A union is calling for better support for farmers ahead of this year’s Suffolk Show over fears some farms may not survive.

The National Farmers’ Union (NFU) will address county leaders at this year’s event, on May 29 and 30, in Trinity Park, Ipswich, to ensure the profession is ‘properly valued’.

Farmers are calling for Government commitments on county food production, which plays a key role in supporting the roughly 8,134 people who work in the sector.

Glenn Buckingham has called on the Government to recognise the vital role of farmers in the local economy. Picture: NFU
Glenn Buckingham has called on the Government to recognise the vital role of farmers in the local economy.

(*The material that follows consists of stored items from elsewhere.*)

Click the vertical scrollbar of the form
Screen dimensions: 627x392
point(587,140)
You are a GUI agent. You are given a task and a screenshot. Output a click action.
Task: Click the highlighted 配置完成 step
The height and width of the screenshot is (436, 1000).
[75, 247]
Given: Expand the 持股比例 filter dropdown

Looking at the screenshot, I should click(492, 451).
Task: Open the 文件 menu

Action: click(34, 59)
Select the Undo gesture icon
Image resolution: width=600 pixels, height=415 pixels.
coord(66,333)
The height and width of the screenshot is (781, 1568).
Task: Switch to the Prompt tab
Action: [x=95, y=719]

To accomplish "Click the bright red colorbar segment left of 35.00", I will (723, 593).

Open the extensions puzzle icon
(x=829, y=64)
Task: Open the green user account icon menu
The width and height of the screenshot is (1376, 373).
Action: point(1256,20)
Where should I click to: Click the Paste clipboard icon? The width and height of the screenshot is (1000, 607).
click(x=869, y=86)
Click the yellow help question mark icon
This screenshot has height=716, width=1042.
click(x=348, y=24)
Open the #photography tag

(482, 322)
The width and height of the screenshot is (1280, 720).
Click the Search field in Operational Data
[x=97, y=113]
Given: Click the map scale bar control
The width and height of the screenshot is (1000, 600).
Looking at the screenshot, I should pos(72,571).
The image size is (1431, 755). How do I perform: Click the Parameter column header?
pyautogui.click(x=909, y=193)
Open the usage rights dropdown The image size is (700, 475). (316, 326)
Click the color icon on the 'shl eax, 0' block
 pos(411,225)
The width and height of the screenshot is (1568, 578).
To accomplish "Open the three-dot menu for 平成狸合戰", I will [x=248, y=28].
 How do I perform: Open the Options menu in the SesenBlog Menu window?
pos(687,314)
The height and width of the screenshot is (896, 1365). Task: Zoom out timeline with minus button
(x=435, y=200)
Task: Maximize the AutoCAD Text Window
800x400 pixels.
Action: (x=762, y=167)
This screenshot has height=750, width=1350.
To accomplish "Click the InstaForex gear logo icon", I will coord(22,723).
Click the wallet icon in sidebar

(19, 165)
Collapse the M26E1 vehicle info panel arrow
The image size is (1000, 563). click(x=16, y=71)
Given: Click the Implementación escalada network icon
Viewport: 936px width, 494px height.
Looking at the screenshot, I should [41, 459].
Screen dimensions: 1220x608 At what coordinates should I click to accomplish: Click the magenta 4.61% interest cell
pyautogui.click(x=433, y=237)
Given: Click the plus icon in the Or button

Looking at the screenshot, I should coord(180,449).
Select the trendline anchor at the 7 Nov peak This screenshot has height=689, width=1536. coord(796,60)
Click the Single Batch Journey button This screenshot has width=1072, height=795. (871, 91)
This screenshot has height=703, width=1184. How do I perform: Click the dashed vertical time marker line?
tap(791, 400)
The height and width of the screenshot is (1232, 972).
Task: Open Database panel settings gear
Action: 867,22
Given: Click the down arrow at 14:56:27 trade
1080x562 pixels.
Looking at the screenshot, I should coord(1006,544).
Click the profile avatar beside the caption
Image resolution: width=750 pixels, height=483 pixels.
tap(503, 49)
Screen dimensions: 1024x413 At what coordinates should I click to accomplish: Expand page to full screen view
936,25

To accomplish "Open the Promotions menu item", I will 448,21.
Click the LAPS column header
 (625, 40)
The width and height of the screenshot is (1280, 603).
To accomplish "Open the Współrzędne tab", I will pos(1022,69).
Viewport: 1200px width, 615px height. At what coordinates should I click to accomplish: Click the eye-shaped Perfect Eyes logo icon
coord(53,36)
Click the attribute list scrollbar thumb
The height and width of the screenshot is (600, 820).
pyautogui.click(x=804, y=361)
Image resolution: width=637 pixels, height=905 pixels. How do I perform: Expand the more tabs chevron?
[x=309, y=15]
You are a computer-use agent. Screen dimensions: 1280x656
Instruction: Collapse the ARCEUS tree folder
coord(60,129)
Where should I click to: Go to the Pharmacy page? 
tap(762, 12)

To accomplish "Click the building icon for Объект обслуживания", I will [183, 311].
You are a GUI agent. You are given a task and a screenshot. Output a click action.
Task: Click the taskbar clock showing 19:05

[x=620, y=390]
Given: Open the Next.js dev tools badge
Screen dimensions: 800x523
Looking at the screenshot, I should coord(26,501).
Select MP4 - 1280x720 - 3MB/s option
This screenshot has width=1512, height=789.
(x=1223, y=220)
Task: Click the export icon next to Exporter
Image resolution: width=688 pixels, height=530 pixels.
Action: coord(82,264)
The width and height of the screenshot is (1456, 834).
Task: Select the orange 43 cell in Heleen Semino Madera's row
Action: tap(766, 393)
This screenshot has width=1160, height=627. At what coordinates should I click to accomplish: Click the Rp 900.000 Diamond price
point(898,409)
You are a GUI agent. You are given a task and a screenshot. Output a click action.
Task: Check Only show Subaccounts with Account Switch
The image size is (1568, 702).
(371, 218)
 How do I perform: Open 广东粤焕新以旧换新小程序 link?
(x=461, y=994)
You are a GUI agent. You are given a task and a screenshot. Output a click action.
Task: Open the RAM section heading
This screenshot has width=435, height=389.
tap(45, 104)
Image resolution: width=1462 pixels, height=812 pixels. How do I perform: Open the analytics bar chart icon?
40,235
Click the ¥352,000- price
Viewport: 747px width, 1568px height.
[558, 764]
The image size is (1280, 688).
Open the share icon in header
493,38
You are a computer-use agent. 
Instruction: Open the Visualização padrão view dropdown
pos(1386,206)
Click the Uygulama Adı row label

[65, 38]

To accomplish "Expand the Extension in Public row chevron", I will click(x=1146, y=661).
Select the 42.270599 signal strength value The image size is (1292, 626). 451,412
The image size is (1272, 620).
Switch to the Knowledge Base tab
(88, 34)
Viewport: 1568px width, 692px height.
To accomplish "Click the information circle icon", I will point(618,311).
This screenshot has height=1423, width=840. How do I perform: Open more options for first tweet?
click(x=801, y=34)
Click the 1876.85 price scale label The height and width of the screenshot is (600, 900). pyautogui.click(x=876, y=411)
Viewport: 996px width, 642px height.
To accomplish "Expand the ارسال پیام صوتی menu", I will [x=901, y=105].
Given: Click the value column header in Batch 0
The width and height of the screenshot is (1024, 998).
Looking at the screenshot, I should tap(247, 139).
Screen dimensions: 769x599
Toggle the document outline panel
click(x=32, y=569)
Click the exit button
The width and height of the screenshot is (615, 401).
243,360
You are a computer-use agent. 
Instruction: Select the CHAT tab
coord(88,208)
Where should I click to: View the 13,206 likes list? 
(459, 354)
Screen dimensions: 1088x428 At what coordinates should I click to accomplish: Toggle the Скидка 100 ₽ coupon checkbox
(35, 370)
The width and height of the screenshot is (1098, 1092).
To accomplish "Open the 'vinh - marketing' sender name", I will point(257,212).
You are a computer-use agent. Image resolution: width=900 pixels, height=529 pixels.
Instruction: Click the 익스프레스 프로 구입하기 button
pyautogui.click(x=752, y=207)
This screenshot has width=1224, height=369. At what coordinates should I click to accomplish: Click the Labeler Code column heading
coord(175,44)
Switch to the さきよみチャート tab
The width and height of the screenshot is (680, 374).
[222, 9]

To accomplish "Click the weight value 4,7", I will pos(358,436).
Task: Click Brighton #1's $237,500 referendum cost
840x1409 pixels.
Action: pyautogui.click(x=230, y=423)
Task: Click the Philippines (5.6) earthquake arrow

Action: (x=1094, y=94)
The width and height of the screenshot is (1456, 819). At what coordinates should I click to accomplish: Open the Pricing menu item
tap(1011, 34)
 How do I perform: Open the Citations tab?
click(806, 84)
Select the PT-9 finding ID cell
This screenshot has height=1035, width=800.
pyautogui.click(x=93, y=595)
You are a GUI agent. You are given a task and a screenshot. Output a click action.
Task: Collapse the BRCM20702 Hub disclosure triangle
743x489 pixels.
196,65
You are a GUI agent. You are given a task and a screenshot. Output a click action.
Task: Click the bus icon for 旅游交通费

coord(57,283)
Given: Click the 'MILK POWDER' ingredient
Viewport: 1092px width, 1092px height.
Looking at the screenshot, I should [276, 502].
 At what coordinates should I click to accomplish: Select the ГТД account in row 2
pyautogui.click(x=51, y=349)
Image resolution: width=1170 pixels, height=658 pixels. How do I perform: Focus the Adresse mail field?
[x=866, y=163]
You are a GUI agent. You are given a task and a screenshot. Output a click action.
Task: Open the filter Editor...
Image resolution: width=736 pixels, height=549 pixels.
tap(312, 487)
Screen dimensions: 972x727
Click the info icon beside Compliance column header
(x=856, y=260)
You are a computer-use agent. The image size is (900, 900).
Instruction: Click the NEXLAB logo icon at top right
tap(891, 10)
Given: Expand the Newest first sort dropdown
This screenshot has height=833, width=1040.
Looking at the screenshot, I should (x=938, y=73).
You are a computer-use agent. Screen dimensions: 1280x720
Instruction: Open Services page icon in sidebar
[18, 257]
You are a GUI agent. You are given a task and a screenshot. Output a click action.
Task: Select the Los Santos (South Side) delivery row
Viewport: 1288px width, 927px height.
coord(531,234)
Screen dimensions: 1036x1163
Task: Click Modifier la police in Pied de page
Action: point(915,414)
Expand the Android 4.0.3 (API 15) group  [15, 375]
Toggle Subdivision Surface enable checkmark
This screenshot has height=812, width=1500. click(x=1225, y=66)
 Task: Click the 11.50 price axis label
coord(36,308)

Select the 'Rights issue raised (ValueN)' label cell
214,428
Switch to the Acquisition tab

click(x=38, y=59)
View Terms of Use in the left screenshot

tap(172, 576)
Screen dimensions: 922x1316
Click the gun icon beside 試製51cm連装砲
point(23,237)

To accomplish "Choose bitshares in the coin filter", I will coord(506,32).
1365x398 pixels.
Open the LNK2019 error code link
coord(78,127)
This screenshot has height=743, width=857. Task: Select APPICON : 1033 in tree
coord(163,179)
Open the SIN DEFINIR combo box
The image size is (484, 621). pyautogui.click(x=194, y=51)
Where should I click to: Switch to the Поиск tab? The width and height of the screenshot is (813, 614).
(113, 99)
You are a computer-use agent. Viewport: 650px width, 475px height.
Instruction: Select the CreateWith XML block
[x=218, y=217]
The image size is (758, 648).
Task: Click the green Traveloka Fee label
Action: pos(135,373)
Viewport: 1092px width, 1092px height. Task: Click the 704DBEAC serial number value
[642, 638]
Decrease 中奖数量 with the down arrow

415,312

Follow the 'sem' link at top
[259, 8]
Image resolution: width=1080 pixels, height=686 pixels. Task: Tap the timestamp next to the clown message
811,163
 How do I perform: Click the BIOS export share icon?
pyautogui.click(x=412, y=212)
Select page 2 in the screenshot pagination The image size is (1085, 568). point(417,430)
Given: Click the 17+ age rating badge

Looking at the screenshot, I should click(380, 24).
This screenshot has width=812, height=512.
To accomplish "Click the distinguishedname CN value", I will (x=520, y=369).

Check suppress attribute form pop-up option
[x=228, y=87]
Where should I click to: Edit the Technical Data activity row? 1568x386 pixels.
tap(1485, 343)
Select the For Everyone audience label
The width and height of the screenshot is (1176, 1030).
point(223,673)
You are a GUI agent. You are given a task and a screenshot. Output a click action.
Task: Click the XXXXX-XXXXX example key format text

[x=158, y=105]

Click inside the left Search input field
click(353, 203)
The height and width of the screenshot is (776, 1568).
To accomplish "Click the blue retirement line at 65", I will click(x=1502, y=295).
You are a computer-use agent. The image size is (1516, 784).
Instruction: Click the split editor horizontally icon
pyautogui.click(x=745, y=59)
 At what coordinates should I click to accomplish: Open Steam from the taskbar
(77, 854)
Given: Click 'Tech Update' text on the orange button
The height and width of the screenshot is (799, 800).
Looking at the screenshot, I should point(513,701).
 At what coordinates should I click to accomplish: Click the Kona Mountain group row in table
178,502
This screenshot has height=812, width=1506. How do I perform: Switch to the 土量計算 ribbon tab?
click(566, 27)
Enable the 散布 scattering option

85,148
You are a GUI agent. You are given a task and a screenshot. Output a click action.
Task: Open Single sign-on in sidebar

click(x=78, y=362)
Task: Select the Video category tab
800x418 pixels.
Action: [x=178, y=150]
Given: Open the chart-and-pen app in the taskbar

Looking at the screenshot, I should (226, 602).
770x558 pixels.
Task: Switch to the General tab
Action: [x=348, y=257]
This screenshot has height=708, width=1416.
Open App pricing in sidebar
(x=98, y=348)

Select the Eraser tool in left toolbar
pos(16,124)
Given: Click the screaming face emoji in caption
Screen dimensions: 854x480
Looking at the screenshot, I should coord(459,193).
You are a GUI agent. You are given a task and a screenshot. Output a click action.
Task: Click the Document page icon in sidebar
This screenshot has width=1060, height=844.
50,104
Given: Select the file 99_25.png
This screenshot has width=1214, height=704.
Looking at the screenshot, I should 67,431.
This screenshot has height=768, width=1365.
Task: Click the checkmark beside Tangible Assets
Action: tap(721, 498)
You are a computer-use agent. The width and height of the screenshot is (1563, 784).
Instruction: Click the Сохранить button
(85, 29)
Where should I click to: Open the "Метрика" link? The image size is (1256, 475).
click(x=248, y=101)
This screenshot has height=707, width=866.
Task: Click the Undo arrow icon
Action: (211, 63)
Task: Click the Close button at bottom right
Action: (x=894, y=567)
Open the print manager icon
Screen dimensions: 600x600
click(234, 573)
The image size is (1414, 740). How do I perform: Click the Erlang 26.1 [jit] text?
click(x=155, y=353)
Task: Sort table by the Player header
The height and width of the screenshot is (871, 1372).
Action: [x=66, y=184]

Picture: NFU

According to the NFU, the past 18 months have been the wettest since 1836 and it has warned of the impact this could have on farms.

Glenn Buckingham, chairman of NFU Suffolk, said the county relied heavily on the sector as it is responsible for thousands of jobs and supports businesses in the area.

He invited every district and county councillor to its stand at the Suffolk Show to chat about farming and food.

He said: “[Farmers] work hard to deliver high quality, sustainable and ethically produced food, always working to the highest standards of animal welfare while protecting the countryside and supporting the environment.

“The NFU has always pushed for more commitment from the government to secure a more resilient and sustainable future for our farming families and, with a General Election on the horizon, it has never been more important to have our members’ voices heard.

“I look forward to engaging with politicians to ensure a more positive future for the Suffolk farming community.”

Mr Buckingham said it had been a challenging time for farmers, with wet weather having severe financial impacts.

A survey conducted by the NFU highlighted concerns after ‘relentless wet weather’.

About 50 per cent of respondents noted fairly negative impacts while 32 per cent said they suffered very negative effects.

“While there has been some support on offer from the Government, we still need to see action in other areas including on British food security,” Mr Buckingham said.

Figures from the NFU estimated Suffolk farmers generated about £1.4 billion to the economy of East Anglia.

In the lead-up to the General Election, which is set for July 4, the NFU has published a manifesto with policies it hopes political parties will adopt.

These include rewarding farmers for their role in mitigating flood risks, a smooth and seamless transition to new environmental schemes open to all farmers and growers to ensure long term food production and the establishment of standards to promote a fair and functioning supply chain.

It also hoped to develop standards which will apply to agri-food imports.

Mr Buckingham added: “I’m thankful for how the general public have continued to show their support and appreciation for what we do and now we need to see our politicians from all parties value and back the production of home-grown food and our family businesses.”